WORK TASK: Write out every entry in full. Leave nothing out.

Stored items
________________
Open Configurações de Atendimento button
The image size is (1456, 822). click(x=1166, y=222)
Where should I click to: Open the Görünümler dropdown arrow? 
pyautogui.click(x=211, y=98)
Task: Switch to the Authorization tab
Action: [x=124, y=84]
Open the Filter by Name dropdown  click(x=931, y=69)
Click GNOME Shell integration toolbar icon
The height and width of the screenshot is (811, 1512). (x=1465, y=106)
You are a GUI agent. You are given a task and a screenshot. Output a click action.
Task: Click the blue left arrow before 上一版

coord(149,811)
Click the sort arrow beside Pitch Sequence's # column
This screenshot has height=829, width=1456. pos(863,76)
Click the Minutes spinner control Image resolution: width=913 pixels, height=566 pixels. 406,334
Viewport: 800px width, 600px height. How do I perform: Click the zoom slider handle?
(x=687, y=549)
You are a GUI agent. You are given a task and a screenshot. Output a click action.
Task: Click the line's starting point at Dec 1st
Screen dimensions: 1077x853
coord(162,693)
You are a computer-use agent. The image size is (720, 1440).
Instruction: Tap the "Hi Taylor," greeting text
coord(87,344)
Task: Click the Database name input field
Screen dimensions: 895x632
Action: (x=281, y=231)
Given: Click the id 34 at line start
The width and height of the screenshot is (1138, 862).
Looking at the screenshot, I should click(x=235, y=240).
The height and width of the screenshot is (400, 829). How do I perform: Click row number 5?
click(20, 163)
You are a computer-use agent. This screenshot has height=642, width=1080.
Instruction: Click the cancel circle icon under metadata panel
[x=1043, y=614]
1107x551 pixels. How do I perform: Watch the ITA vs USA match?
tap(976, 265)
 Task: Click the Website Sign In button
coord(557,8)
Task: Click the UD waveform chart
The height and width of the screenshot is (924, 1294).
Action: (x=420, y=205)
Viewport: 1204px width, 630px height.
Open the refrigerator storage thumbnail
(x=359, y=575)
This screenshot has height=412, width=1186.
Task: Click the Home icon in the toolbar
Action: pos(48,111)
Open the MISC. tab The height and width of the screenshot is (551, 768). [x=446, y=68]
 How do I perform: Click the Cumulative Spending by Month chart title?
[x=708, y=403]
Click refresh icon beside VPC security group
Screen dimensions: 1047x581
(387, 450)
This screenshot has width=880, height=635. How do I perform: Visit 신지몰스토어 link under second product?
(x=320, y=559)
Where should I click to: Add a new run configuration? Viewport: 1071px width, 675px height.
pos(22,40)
________________
RESPONSE:
Open Configurações de Atendimento button
The image size is (1456, 822). click(x=1166, y=222)
Where should I click to: Open the Görünümler dropdown arrow? 
pyautogui.click(x=211, y=98)
Task: Switch to the Authorization tab
Action: [x=124, y=84]
Open the Filter by Name dropdown  click(x=931, y=69)
Click GNOME Shell integration toolbar icon
The height and width of the screenshot is (811, 1512). (x=1465, y=106)
You are a GUI agent. You are given a task and a screenshot. Output a click action.
Task: Click the blue left arrow before 上一版

coord(149,811)
Click the sort arrow beside Pitch Sequence's # column
This screenshot has height=829, width=1456. pos(863,76)
Click the Minutes spinner control Image resolution: width=913 pixels, height=566 pixels. 406,334
Viewport: 800px width, 600px height. How do I perform: Click the zoom slider handle?
(x=687, y=549)
You are a GUI agent. You are given a task and a screenshot. Output a click action.
Task: Click the line's starting point at Dec 1st
Screen dimensions: 1077x853
coord(162,693)
You are a computer-use agent. The image size is (720, 1440).
Instruction: Tap the "Hi Taylor," greeting text
coord(87,344)
Task: Click the Database name input field
Screen dimensions: 895x632
Action: (x=281, y=231)
Given: Click the id 34 at line start
The width and height of the screenshot is (1138, 862).
Looking at the screenshot, I should click(x=235, y=240).
The height and width of the screenshot is (400, 829). How do I perform: Click row number 5?
click(20, 163)
You are a computer-use agent. This screenshot has height=642, width=1080.
Instruction: Click the cancel circle icon under metadata panel
[x=1043, y=614]
1107x551 pixels. How do I perform: Watch the ITA vs USA match?
tap(976, 265)
 Task: Click the Website Sign In button
coord(557,8)
Task: Click the UD waveform chart
The height and width of the screenshot is (924, 1294).
Action: (x=420, y=205)
Viewport: 1204px width, 630px height.
Open the refrigerator storage thumbnail
(x=359, y=575)
This screenshot has height=412, width=1186.
Task: Click the Home icon in the toolbar
Action: pos(48,111)
Open the MISC. tab The height and width of the screenshot is (551, 768). [x=446, y=68]
 How do I perform: Click the Cumulative Spending by Month chart title?
[x=708, y=403]
Click refresh icon beside VPC security group
Screen dimensions: 1047x581
(387, 450)
This screenshot has width=880, height=635. How do I perform: Visit 신지몰스토어 link under second product?
(x=320, y=559)
Where should I click to: Add a new run configuration? Viewport: 1071px width, 675px height.
pos(22,40)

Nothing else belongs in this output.